WASHINGTON, DC – Syria’s Kurds might actually have better relations with Turkey if they no longer have the might of the United States emboldening them, argued an analyst.
If Turkey were to follow through on its threats of a military offensive against Kurds in northern Syria, “It won’t be Afrin. This would be an existential war,” said Bilal Wahab, Wagner Fellow at The Washington Institute for Near East Policy, speaking on The Washington Perspective on Friday.
Neither side wants that war, he argued. The Kurdish-led Syrian Democratic Front (SDF) knows they would be outgunned in a battle they would likely ultimately lose. And Turkey can’t afford a costly all-out war against a seasoned army fighting for their lives.
US President Donald Trump was compelled to walk back his determination to pull out of Syria after his political and military advisors warned a withdrawal would lead their Kurdish allies exposed to a Turkish attack.
But that US support is part of what created the problem, according to Wahab.
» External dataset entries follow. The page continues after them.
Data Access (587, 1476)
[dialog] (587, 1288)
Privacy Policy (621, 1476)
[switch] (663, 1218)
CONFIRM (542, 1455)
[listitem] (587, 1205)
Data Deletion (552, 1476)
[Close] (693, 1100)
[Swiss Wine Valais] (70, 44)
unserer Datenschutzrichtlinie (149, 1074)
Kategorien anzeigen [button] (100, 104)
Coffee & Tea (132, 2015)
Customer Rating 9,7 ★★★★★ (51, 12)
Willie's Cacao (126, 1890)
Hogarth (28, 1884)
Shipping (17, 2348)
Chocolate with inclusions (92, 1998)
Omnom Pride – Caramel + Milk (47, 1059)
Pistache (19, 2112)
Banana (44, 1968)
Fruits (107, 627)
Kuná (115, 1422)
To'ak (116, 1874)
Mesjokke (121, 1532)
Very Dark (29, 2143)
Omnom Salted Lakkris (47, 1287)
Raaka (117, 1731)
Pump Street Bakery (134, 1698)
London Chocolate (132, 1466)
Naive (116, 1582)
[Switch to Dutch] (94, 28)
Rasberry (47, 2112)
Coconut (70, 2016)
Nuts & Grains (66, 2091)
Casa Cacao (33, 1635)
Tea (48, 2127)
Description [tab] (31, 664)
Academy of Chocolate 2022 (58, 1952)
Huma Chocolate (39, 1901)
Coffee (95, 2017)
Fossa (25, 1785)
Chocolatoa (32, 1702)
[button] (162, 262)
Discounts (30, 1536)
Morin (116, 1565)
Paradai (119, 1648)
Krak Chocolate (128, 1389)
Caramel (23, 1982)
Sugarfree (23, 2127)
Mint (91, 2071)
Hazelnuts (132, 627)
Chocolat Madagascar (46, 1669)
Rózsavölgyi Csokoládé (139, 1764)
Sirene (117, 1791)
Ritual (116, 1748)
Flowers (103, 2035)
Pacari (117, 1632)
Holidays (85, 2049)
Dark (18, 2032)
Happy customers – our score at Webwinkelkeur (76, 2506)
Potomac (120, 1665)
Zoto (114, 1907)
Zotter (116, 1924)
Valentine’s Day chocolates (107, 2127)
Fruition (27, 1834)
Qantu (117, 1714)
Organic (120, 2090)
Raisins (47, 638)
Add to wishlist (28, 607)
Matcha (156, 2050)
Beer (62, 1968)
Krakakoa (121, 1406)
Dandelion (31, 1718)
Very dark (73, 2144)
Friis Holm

Turkey, familiar with the Kurdistan Region model in Iraq, is fine with having Kurdish neighbours as long as they are in some way dependent on Turkey as Erbil is economically. Members of the Democratic Union Party (PYD), which Turkey now calls a terror organization, used to frequent Ankara and Istanbul.
The animosity today between the PYD and Ankara began to deepen when Washington started supporting the Kurds.
“A PYD that is around with their Kalashnikovs is not much of an existential threat to Turkey,” explained Wahab. But throw in American weapons and training, “that is going to scare Turkey.”
Without the US support, Turkey may be open to renewing relations, or at least pulling back its guns.
Ankara believes that the PYD, SDF, and the armed Kurdish YPG are branches of the Kurdistan Workers Party (PKK). They fear that weapons given to the Kurds in Syria will be pointed at Turkey – either by the Syrian Kurds or in the hands of the PKK. Turkey has justified its military offensives across the border by claiming they are in fact defensive, responding to provocations by the YPG or SDF. There is no evidence to back up the claim, however.
But Turkey’s fears could be assuaged if the US pulls out its military power and the PYD forges closer ties to Damascus than Qandil, the PKK headquarters.
The Kurds in Syria don’t want a war with Turkey, said Wahab. Their goal is greater rights and a level of self-governance in Syria. A US withdrawal could push them to talk with the Syrian regime, which could create a situation much more palatable to all interested parties.